- _Prompt_:
Select the lines of the records containing the word "agent" and list them.

-- -- --

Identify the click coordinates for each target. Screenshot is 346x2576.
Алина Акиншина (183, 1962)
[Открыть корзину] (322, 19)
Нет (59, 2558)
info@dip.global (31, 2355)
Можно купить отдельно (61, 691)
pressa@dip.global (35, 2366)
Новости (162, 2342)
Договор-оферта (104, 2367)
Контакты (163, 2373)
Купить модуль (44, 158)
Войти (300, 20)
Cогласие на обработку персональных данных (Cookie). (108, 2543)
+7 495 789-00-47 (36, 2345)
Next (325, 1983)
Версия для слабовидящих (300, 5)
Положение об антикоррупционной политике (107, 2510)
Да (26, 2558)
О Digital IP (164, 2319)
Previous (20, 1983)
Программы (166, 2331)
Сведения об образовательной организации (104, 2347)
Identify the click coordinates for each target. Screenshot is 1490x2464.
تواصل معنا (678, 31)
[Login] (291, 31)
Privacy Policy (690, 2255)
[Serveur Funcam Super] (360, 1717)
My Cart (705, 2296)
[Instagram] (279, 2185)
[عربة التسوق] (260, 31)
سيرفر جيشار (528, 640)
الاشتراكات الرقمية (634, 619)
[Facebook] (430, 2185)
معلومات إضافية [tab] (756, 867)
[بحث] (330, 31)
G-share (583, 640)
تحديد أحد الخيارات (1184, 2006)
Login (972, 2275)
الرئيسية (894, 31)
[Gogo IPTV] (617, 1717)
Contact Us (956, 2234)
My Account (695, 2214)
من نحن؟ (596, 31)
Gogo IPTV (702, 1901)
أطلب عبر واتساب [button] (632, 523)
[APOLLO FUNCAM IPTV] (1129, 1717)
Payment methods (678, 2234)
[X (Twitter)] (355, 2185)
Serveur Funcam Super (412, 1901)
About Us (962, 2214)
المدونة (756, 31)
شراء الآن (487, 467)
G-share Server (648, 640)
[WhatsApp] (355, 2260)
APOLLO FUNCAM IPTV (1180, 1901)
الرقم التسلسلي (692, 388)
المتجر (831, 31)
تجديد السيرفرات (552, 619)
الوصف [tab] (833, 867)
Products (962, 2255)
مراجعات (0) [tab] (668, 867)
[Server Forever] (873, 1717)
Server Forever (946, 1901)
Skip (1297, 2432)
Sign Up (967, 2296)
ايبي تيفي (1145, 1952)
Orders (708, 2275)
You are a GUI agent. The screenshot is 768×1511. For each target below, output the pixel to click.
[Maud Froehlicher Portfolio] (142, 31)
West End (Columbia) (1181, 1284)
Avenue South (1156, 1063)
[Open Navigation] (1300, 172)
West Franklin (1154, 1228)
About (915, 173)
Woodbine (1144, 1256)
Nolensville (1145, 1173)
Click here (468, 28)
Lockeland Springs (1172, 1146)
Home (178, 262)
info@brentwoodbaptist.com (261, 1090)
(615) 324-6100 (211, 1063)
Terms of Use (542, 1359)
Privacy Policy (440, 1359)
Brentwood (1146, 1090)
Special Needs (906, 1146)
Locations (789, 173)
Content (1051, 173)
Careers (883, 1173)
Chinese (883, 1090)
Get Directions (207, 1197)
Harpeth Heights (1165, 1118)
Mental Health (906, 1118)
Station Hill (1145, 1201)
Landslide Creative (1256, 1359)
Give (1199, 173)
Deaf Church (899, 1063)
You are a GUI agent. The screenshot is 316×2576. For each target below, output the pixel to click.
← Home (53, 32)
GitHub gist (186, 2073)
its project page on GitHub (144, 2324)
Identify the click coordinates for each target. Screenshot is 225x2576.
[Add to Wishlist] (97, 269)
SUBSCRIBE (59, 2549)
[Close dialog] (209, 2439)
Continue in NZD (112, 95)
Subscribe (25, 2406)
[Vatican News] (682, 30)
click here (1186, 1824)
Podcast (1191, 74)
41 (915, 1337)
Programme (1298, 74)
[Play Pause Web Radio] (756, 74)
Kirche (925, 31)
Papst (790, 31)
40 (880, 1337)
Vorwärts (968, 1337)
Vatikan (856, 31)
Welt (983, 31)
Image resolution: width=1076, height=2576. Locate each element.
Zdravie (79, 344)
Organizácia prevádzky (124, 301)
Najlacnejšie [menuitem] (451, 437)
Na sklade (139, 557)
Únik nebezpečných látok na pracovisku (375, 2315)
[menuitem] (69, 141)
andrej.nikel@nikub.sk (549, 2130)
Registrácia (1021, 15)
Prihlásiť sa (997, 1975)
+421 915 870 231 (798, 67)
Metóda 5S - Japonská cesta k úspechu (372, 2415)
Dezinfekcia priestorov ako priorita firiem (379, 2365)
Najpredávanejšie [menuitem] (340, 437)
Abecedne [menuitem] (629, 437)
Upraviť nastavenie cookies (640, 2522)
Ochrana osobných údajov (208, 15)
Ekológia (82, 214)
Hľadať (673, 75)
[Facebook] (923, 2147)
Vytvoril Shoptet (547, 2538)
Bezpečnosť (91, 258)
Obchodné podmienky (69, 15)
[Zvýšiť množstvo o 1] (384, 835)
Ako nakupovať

-- -- --

- _Answer to this task_:
You are a GUI agent. The screenshot is 768×1511. For each target below, output the pixel to click.
You are a GUI agent. The screenshot is 316×2576. For each target below, output the pixel to click.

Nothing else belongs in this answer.